Other attractions include the Sul Ross University and Museum of Big Bend, both located in downtown Alpine.

The main streets in downtown Alpine were under some serious construction when we were there, so it made parking and visiting some of the shops difficult. But for such a small town, there were plenty of stores and just about every service you could need, including two large grocery stores with great prices on meat. One of the stores has a fresh bakery and deli.

We Recommend the Lost Alaskan

After our stay at the Lost Alaskan, we seriously considered making reservations for the following summer but made other plans for several reasons. The sites they reserve for full-timers/monthly guests are the back-in sites. These back up to a farm operated by a farmer who starts work early with noisy equipment that woke us up most mornings.

While there are plenty of huge trees and lots of shady spaces, the back-ins have a bit less shade than the pull-throughs that are laid out at a better angle to block the hot afternoon sun. Some of the most desirable spots for a long-term stay were not available for monthly guests. We were told they reserved those spots for large groups and short stay guests.

Despite those minor issues, we spent a pleasant month there during September, one of Texas’ hottest months. But even at the cooler altitude of 4,500 feet we needed air conditioning during several 90°+ days. The electric fees raised our monthly tab by over $100.00.

Their monthly rate was reasonable, but it is for only two people.
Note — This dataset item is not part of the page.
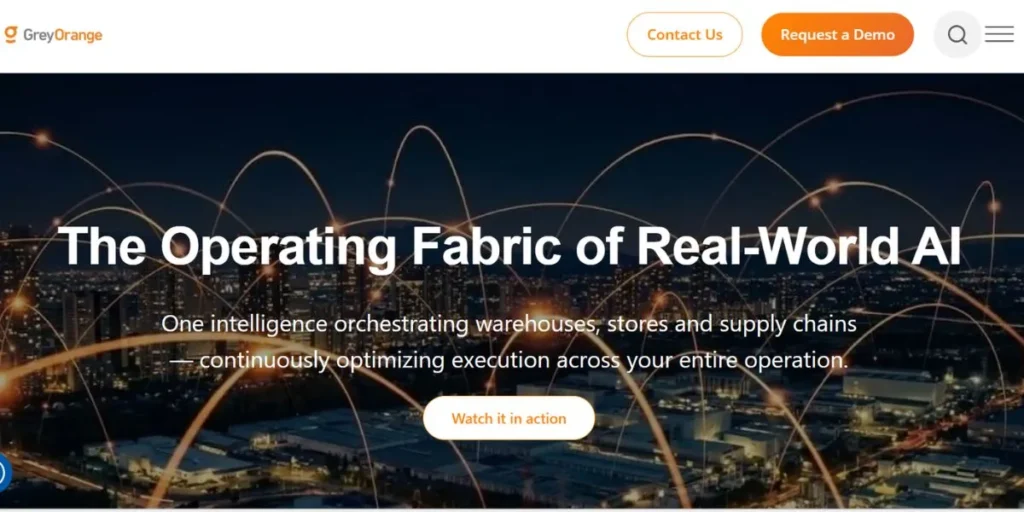Go home via the GreyOrange wordmark
Image resolution: width=1024 pixels, height=512 pixels.
(x=63, y=35)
Since we often have our granddaughter for the summer, I was disappointed to learn that they charged $3.00 a day for each extra person. The extra $90 a month plus the constant need for air conditioning during July and August could bring rent and utilities to $500 or $600 a month.

Once we realized what else was available in Texas we decided to find a park on a lake or river with more interesting things for a kid to do. We reserved a spot at a riverside park with a space just yards from the perfect fishing spot.